* DIRECTIONS
Reproduce the listing below verbatim, line by line, from start to finish.

* INPUT RECORDS
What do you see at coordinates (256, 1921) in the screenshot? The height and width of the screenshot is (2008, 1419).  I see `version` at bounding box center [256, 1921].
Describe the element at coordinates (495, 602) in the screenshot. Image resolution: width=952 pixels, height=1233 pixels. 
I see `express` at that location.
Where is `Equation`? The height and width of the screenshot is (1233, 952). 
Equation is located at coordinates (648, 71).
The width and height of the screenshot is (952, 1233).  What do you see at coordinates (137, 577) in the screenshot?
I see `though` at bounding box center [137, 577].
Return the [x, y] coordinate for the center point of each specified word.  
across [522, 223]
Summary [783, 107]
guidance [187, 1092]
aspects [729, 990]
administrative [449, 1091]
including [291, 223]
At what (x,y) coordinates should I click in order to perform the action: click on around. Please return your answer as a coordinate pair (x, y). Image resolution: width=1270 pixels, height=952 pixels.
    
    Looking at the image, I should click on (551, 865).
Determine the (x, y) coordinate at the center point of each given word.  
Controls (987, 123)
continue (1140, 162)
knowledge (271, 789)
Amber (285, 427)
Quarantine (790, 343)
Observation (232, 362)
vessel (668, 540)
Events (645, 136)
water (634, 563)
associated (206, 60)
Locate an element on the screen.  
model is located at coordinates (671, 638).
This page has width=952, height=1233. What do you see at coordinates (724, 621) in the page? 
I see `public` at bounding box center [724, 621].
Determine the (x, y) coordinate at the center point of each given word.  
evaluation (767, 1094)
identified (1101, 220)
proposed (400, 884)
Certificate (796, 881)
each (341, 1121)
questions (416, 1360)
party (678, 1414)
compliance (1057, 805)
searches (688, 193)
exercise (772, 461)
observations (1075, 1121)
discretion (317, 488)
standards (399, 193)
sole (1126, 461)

* RESULT OF THE TASK
What do you see at coordinates (256, 1921) in the screenshot? The height and width of the screenshot is (2008, 1419).  I see `version` at bounding box center [256, 1921].
Describe the element at coordinates (495, 602) in the screenshot. Image resolution: width=952 pixels, height=1233 pixels. 
I see `express` at that location.
Where is `Equation`? The height and width of the screenshot is (1233, 952). 
Equation is located at coordinates (648, 71).
The width and height of the screenshot is (952, 1233).  What do you see at coordinates (137, 577) in the screenshot?
I see `though` at bounding box center [137, 577].
Return the [x, y] coordinate for the center point of each specified word.  
across [522, 223]
Summary [783, 107]
guidance [187, 1092]
aspects [729, 990]
administrative [449, 1091]
including [291, 223]
At what (x,y) coordinates should I click in order to perform the action: click on around. Please return your answer as a coordinate pair (x, y). Image resolution: width=1270 pixels, height=952 pixels.
    
    Looking at the image, I should click on (551, 865).
Determine the (x, y) coordinate at the center point of each given word.  
Controls (987, 123)
continue (1140, 162)
knowledge (271, 789)
Amber (285, 427)
Quarantine (790, 343)
Observation (232, 362)
vessel (668, 540)
Events (645, 136)
water (634, 563)
associated (206, 60)
Locate an element on the screen.  
model is located at coordinates (671, 638).
This page has width=952, height=1233. What do you see at coordinates (724, 621) in the page? 
I see `public` at bounding box center [724, 621].
Determine the (x, y) coordinate at the center point of each given word.  
evaluation (767, 1094)
identified (1101, 220)
proposed (400, 884)
Certificate (796, 881)
each (341, 1121)
questions (416, 1360)
party (678, 1414)
compliance (1057, 805)
searches (688, 193)
exercise (772, 461)
observations (1075, 1121)
discretion (317, 488)
standards (399, 193)
sole (1126, 461)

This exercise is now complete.